These arrangements are very common, but in our experience, there is a risk that only cursory attention is paid to the agreement terms which are being incorporated.

The problem is that incorporating terms generally in this manner can lead to inconsistency and lack of clarity as to the parties' rights and obligations.  Certainly there is guidance from the Court of Appeal to the effect that, in this situation, "surplus", "insensible" or "inconsistent" provisions should be "disincorporated", "rejected" or ignored as "surplusage".  The difficulty with such an approach is that it requires careful analysis and interpretation in accordance with established principles; the risk is that parties get their interpretation wrong and end up in litigation, as happened with BAe and Northrop Grumman.

In that case, Northrop Grumman agreed to licence software to BAe with provision of separate support and assistance. In order to avoid having to copy out verbatim the relevant text, the licence agreement provided that:

"This Agreement shall be governed by the terms contained within the "Enabling Agreement for Design Services and Task Work, Version 2, dated March 2010".

That Enabling Agreement happened to be made with a different BAe entity.  It provided, amongst other things, for a right of termination for convenience to apply to all purchase orders.  The key question for determination by the Court of Appeal was whether the licence agreement was a form of purchase order and should also be subject to a right of termination for convenience.

As an initial point, the court held that using the term "shall be governed by" did not have a materially different effect from stating that provisions from an agreement were "incorporated in[to]" the licence agreement.

Turning to the relevant provisions of the licence and Enabling Agreement, the Court held that where the latter is a clearly inconsistent with the licence agreement, the licence agreement should prevail and "appropriate manipulation" should be applied.  Thus for example, it was evidently the intention of the parties that they alone should be able to enforce the licence agreement, not the BAe entity that was a part to the Enabling Agreement.

As a matter of construction, the licence agreement fell within the requirements set out in the Enabling Agreement for a purchase order.

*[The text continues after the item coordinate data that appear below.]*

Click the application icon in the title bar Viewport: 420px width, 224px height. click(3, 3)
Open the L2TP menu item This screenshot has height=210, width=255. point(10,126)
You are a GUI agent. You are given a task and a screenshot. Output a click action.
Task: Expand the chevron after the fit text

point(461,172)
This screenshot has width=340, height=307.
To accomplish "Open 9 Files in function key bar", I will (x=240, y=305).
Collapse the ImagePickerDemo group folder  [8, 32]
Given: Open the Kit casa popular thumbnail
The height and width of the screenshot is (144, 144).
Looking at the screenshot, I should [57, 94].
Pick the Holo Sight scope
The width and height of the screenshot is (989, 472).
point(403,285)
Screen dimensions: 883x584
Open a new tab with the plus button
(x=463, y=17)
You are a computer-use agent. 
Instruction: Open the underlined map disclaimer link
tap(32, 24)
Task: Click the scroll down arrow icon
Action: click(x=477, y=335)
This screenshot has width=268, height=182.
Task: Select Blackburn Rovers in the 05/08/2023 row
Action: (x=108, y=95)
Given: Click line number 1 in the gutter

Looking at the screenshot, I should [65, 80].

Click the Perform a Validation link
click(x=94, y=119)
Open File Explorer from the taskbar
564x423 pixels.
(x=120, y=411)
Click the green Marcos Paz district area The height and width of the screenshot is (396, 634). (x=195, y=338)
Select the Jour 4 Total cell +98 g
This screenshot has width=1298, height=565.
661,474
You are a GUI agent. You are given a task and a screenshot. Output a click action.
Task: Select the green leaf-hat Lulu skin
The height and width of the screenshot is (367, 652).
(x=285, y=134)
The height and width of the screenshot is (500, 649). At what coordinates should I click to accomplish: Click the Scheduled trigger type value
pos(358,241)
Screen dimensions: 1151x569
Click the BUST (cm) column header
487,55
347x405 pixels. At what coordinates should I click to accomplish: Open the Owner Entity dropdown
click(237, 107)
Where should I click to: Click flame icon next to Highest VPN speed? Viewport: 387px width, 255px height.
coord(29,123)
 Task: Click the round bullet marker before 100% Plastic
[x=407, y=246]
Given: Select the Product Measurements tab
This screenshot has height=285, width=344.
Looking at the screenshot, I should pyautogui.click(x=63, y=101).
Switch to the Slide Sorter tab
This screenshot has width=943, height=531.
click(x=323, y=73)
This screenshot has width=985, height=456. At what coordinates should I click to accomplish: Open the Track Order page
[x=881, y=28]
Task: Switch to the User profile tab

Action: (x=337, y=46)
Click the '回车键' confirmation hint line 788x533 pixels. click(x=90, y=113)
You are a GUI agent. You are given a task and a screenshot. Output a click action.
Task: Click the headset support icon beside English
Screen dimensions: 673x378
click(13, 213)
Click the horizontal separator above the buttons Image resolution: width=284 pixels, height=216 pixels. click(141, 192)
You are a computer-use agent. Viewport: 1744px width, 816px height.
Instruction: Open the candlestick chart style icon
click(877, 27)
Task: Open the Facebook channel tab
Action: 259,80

But Northrop Grumman argued that by its nature, the provision of software, training and support was one indivisible supply which was inherently unsuitable for early termination for convenience.  The Court of Appeal disagreed and concluded that delivery of software was to be in two tranches and support was to be delayed precisely so that BAe could terminate for convenience either before the second tranche of software was released or before support commenced.

Key learning points:

  • A significant amount of time and money was expended by both parties in trying to resolve whether a relatively common clause applied on the facts.  With the benefit of hindsight, it would have been best to deal with this expressly in the licence agreement or to have carried out a review of the Enabling Agreement and stated that, for example, the licence agreement will be interpreted as being a purchase order for the purposes of the Enabling Agreement.
  • It is probably worth asking, do you really have to incorporate by reference?  Whenever possible it makes sense to avoid the risk of ambiguity by setting out terms in contract rather than incorporating by reference.  This is clearly best advice when preparing public sector framework agreements with a detailed pro forma call off contract attached as an annex or schedule.
  • We recognise sometimes, for whatever reason, be it the need for speed or inability to lawyer every small contract, incorporation by reference is the only practicable way to go.  Perhaps a counsel of perfection in these circumstances, but we would urge against doing so blindly. The risks in doing so may be mitigated by raising awareness of the key provisions, possibly through training or a summary of them.